__EXERCISE PROMPT__
Without any of their pictures, return all of the records exactly.

__MATERIAL FOR THE TASK__

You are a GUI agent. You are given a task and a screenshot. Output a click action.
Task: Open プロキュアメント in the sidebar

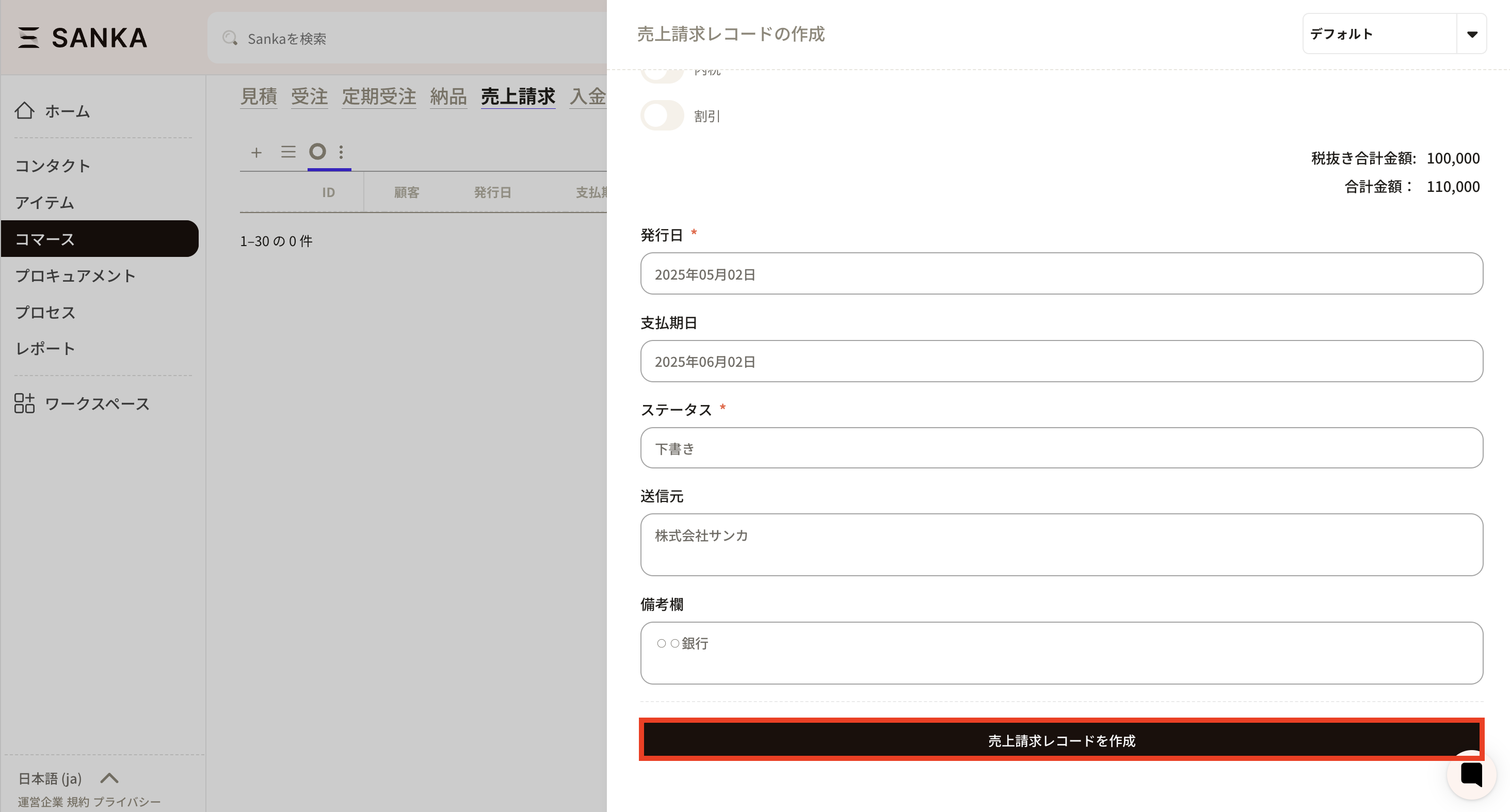(75, 275)
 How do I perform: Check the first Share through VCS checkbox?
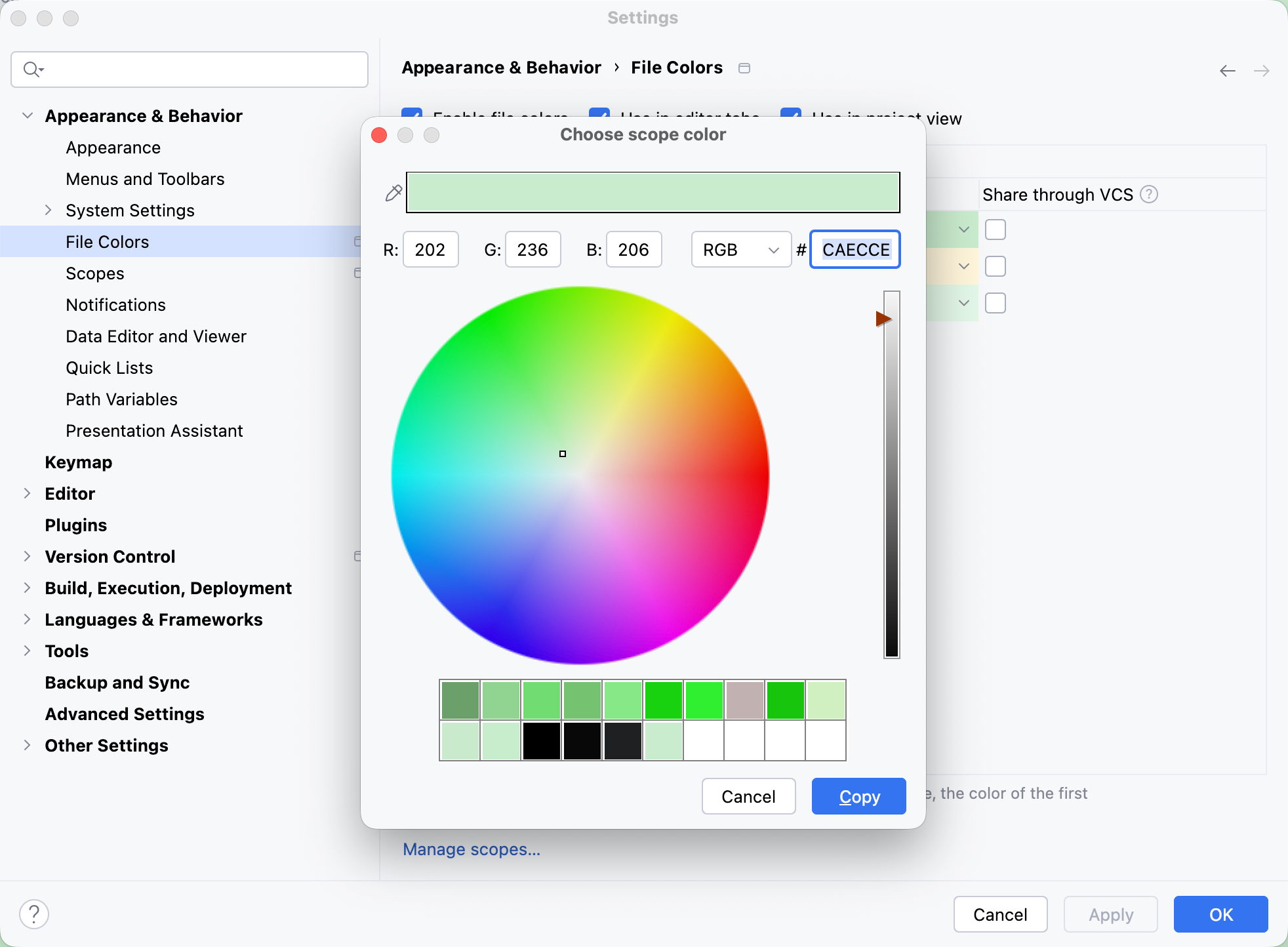(995, 230)

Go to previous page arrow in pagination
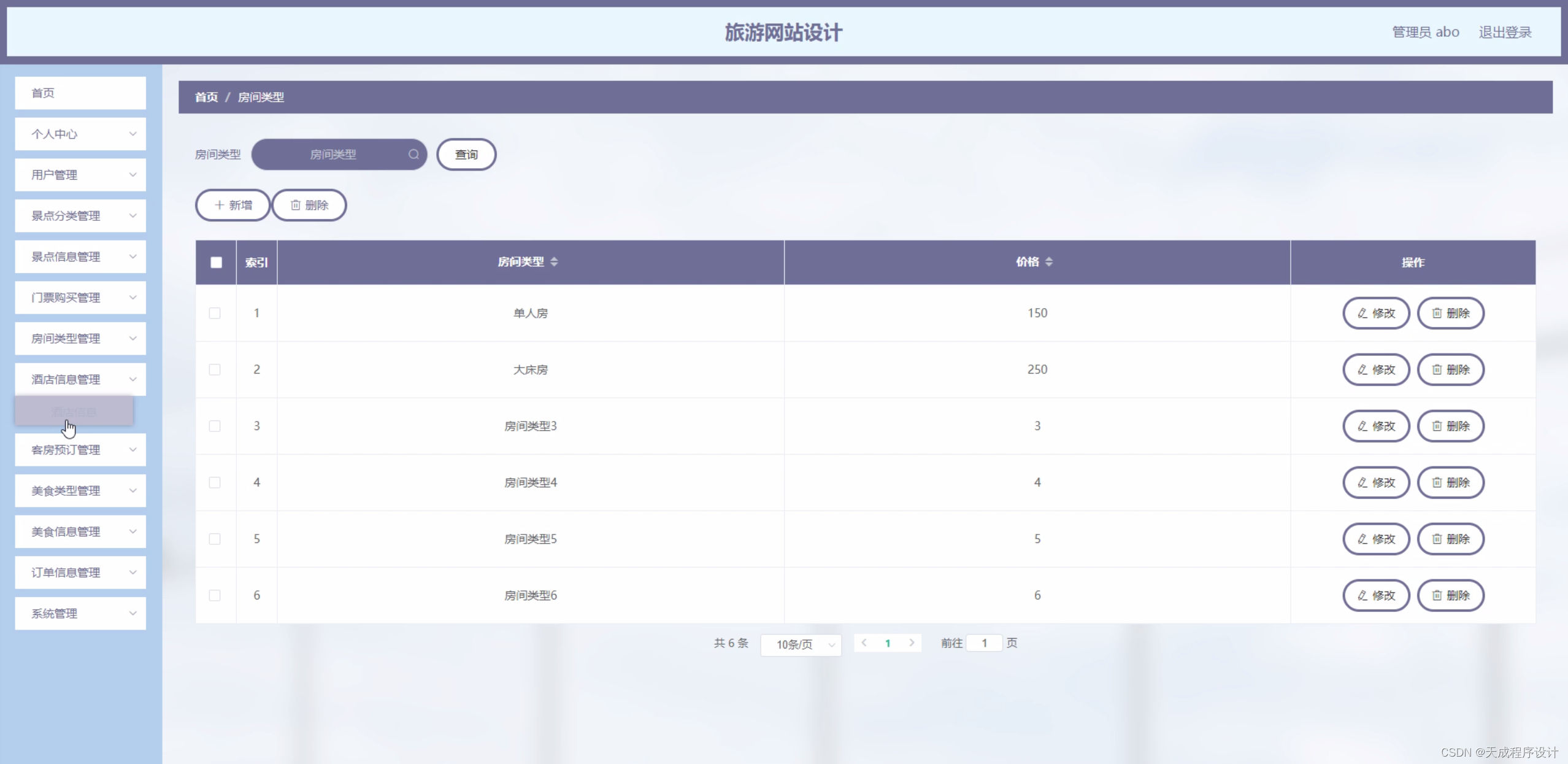tap(864, 643)
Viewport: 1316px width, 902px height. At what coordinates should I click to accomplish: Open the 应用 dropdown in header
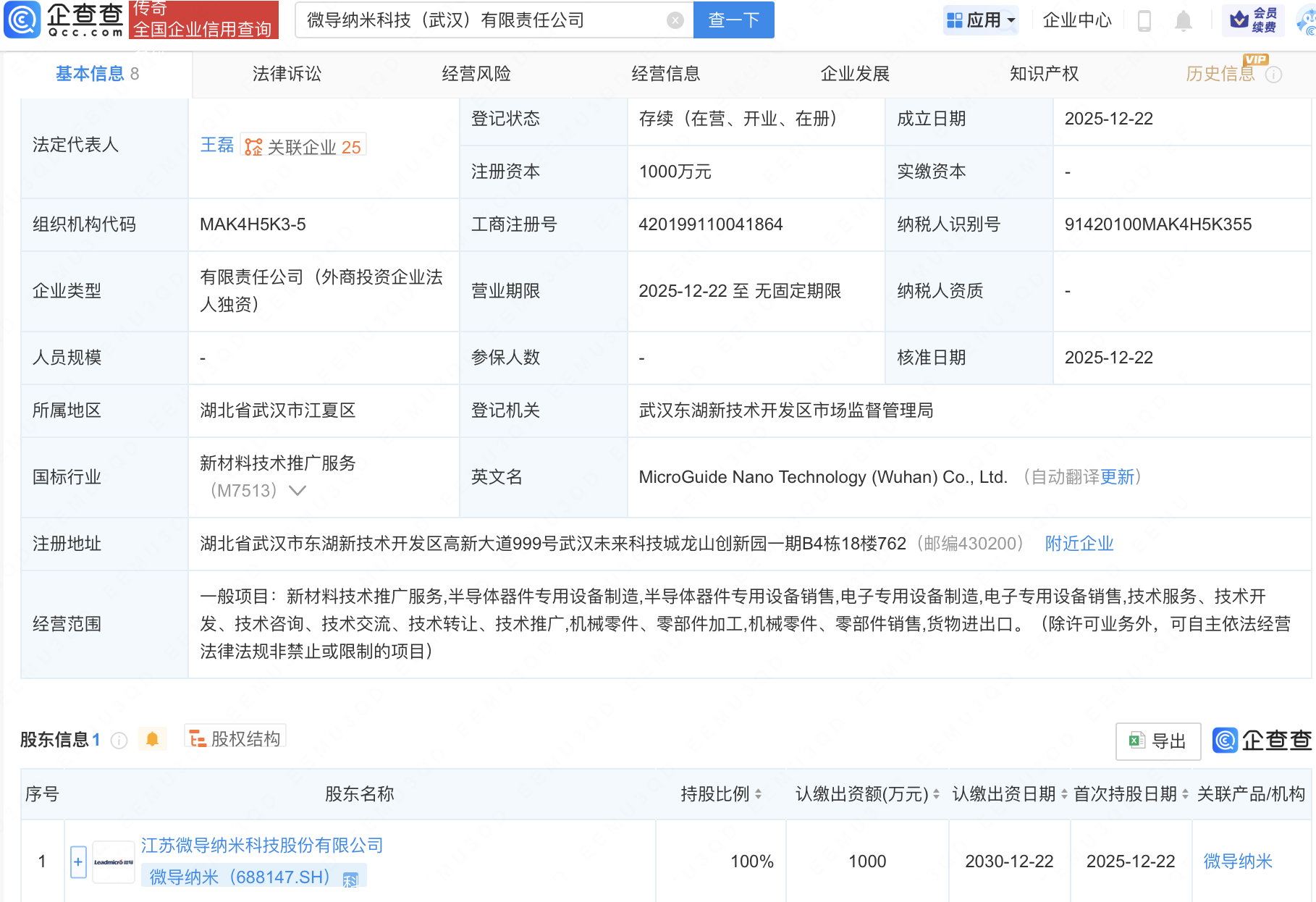coord(981,20)
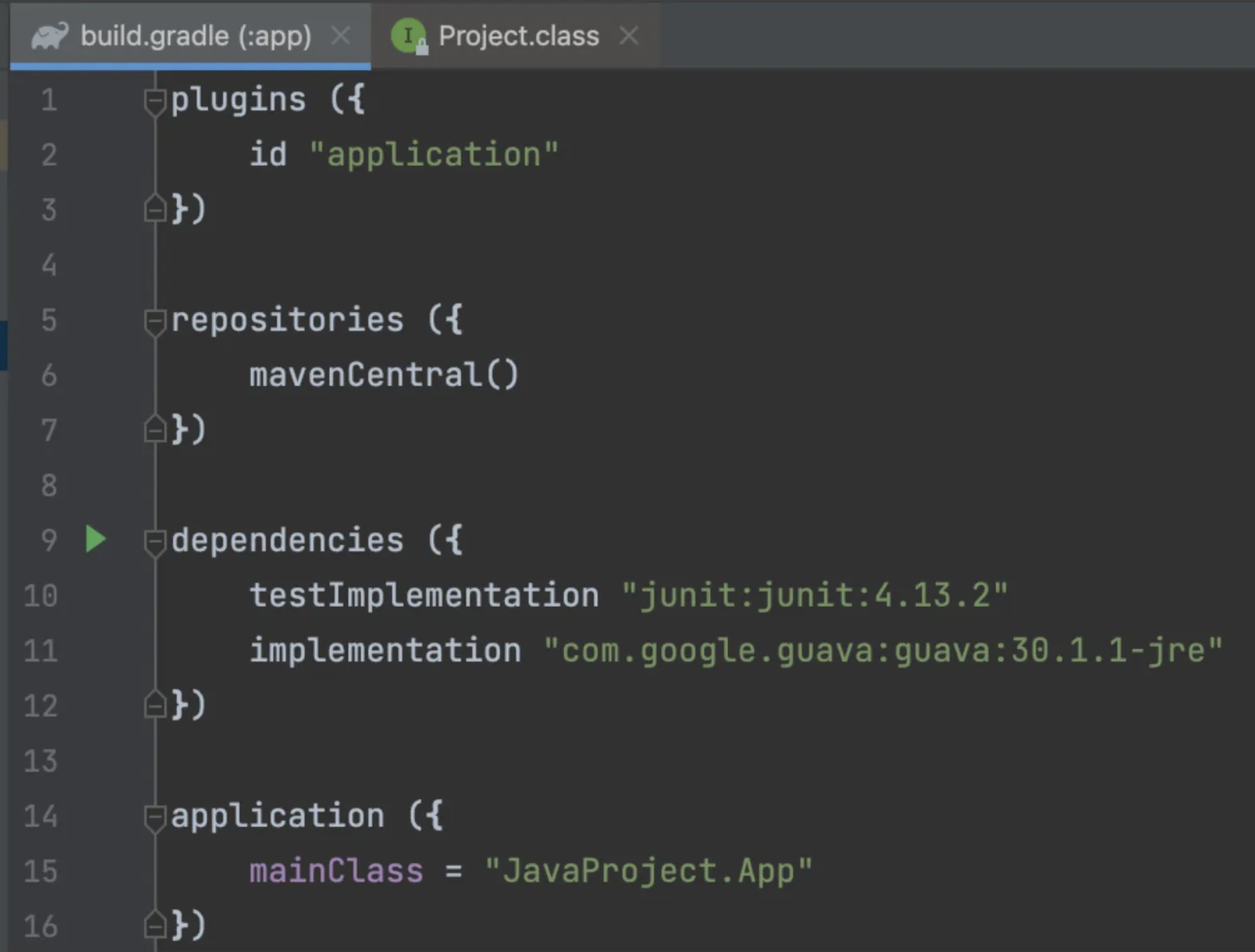Close the build.gradle (:app) tab
Image resolution: width=1255 pixels, height=952 pixels.
341,36
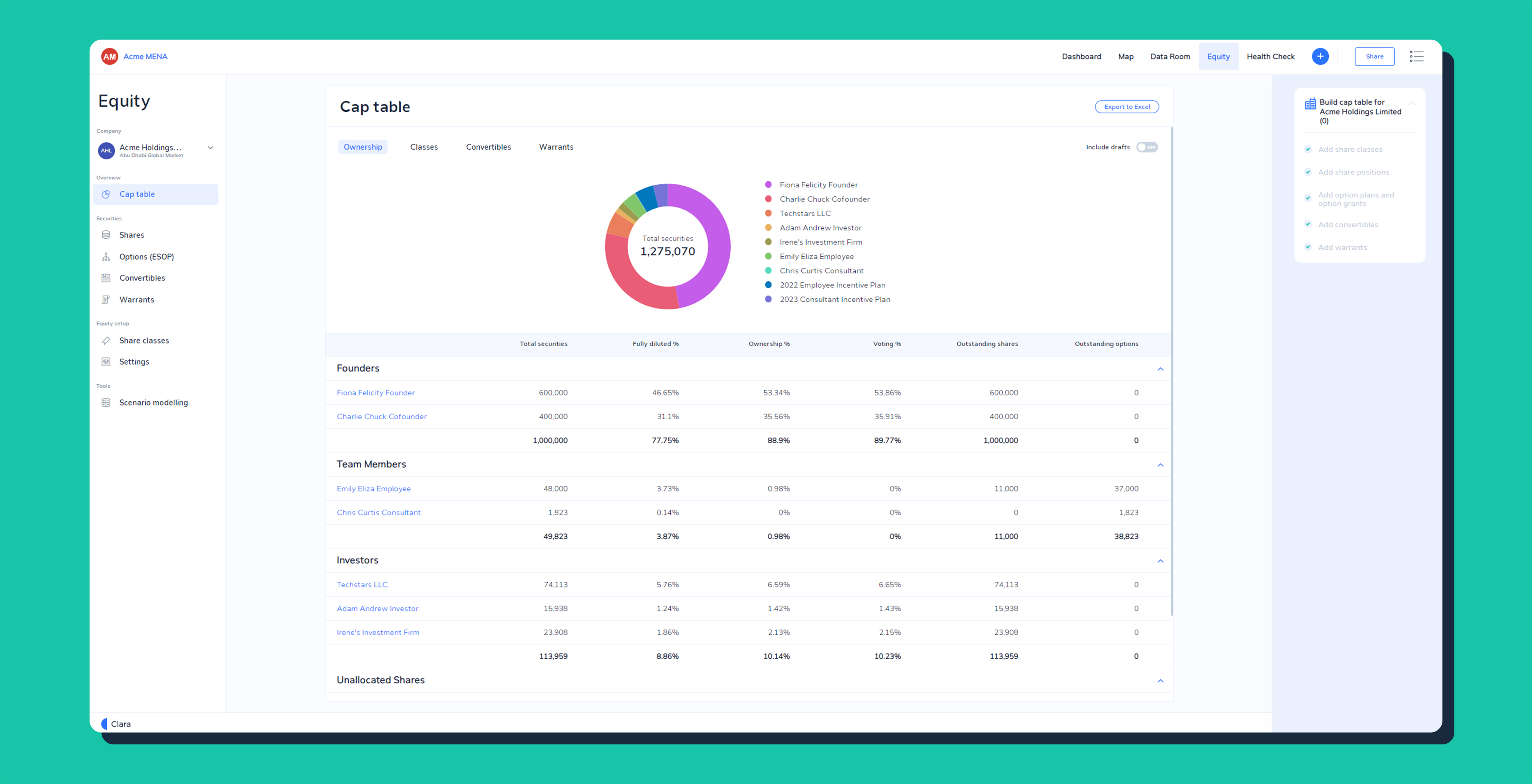Open the Health Check menu item
1532x784 pixels.
point(1270,56)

__TASK ANSWER__
You are a GUI agent. You are given a task and a screenshot. Output a click action.
Task: Open プロキュアメント in the sidebar

(75, 275)
 How do I perform: Check the first Share through VCS checkbox?
(995, 230)

Go to previous page arrow in pagination
tap(864, 643)
Viewport: 1316px width, 902px height. At what coordinates should I click to accomplish: Open the 应用 dropdown in header
coord(981,20)
Close the build.gradle (:app) tab
Image resolution: width=1255 pixels, height=952 pixels.
341,36
Open the Health Check menu item
1532x784 pixels.
point(1270,56)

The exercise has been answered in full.